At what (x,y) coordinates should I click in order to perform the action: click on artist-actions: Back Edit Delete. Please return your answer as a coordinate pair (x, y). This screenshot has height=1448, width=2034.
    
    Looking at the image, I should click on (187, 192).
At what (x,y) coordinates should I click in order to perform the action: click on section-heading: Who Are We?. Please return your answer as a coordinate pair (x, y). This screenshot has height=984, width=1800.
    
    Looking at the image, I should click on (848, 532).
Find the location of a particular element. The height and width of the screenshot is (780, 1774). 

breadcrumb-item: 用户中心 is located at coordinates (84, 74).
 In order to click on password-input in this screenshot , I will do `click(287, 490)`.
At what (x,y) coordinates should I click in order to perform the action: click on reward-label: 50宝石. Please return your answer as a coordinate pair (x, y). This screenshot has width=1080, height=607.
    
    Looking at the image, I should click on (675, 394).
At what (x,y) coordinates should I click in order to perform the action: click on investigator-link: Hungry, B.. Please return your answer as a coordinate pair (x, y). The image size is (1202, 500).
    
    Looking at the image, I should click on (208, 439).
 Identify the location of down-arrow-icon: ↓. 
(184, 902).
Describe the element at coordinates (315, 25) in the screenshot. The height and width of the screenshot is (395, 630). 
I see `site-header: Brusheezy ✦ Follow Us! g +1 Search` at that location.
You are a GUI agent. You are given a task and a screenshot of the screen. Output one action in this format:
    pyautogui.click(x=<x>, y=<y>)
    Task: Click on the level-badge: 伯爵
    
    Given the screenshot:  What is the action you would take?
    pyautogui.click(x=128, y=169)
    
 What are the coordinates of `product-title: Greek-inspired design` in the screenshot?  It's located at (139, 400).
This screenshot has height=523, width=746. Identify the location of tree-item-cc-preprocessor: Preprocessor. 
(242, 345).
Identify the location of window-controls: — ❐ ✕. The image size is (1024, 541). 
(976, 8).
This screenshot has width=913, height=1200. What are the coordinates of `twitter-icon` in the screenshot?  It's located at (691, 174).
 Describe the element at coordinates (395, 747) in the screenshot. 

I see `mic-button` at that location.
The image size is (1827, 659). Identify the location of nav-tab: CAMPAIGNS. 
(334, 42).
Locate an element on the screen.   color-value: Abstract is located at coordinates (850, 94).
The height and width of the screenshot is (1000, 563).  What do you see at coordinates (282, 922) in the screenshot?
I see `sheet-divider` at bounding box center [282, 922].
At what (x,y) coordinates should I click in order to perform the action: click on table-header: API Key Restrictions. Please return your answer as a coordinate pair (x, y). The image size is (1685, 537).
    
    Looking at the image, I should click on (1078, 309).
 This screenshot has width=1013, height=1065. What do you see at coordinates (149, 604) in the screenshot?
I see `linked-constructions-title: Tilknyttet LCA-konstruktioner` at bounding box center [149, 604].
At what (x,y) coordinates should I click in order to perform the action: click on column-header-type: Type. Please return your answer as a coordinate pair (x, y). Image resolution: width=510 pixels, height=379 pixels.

______________________________

WHAT THE TASK REQUIRES — Render every line of the rows above as a Markdown table with two columns, No. and Line, numbering each line and skipping the blank ones.

YOUR SOLUTION —
| No. | Line |
|---|---|
| 1 | At what (x,y) coordinates should I click in order to perform the action: click on artist-actions: Back Edit Delete. Please return your answer as a coordinate pair (x, y). This screenshot has height=1448, width=2034. |
| 2 |     Looking at the image, I should click on (187, 192). |
| 3 | At what (x,y) coordinates should I click in order to perform the action: click on section-heading: Who Are We?. Please return your answer as a coordinate pair (x, y). This screenshot has height=984, width=1800. |
| 4 |     Looking at the image, I should click on (848, 532). |
| 5 | Find the location of a particular element. The height and width of the screenshot is (780, 1774).  |
| 6 | breadcrumb-item: 用户中心 is located at coordinates (84, 74). |
| 7 |  In order to click on password-input in this screenshot , I will do `click(287, 490)`. |
| 8 | At what (x,y) coordinates should I click in order to perform the action: click on reward-label: 50宝石. Please return your answer as a coordinate pair (x, y). This screenshot has width=1080, height=607. |
| 9 |     Looking at the image, I should click on (675, 394). |
| 10 | At what (x,y) coordinates should I click in order to perform the action: click on investigator-link: Hungry, B.. Please return your answer as a coordinate pair (x, y). The image size is (1202, 500). |
| 11 |     Looking at the image, I should click on (208, 439). |
| 12 |  Identify the location of down-arrow-icon: ↓.  |
| 13 | (184, 902). |
| 14 | Describe the element at coordinates (315, 25) in the screenshot. The height and width of the screenshot is (395, 630).  |
| 15 | I see `site-header: Brusheezy ✦ Follow Us! g +1 Search` at that location. |
| 16 | You are a GUI agent. You are given a task and a screenshot of the screen. Output one action in this format: |
| 17 |     pyautogui.click(x=<x>, y=<y>) |
| 18 |     Task: Click on the level-badge: 伯爵 |
| 19 |     Given the screenshot:  What is the action you would take? |
| 20 |     pyautogui.click(x=128, y=169) |
| 21 |  What are the coordinates of `product-title: Greek-inspired design` in the screenshot?  It's located at (139, 400). |
| 22 | This screenshot has height=523, width=746. Identify the location of tree-item-cc-preprocessor: Preprocessor.  |
| 23 | (242, 345). |
| 24 | Identify the location of window-controls: — ❐ ✕. The image size is (1024, 541).  |
| 25 | (976, 8). |
| 26 | This screenshot has width=913, height=1200. What are the coordinates of `twitter-icon` in the screenshot?  It's located at (691, 174). |
| 27 |  Describe the element at coordinates (395, 747) in the screenshot.  |
| 28 | I see `mic-button` at that location. |
| 29 | The image size is (1827, 659). Identify the location of nav-tab: CAMPAIGNS.  |
| 30 | (334, 42). |
| 31 | Locate an element on the screen.   color-value: Abstract is located at coordinates (850, 94). |
| 32 | The height and width of the screenshot is (1000, 563).  What do you see at coordinates (282, 922) in the screenshot? |
| 33 | I see `sheet-divider` at bounding box center [282, 922]. |
| 34 | At what (x,y) coordinates should I click in order to perform the action: click on table-header: API Key Restrictions. Please return your answer as a coordinate pair (x, y). The image size is (1685, 537). |
| 35 |     Looking at the image, I should click on (1078, 309). |
| 36 |  This screenshot has width=1013, height=1065. What do you see at coordinates (149, 604) in the screenshot? |
| 37 | I see `linked-constructions-title: Tilknyttet LCA-konstruktioner` at bounding box center [149, 604]. |
| 38 | At what (x,y) coordinates should I click in order to perform the action: click on column-header-type: Type. Please return your answer as a coordinate pair (x, y). Image resolution: width=510 pixels, height=379 pixels. |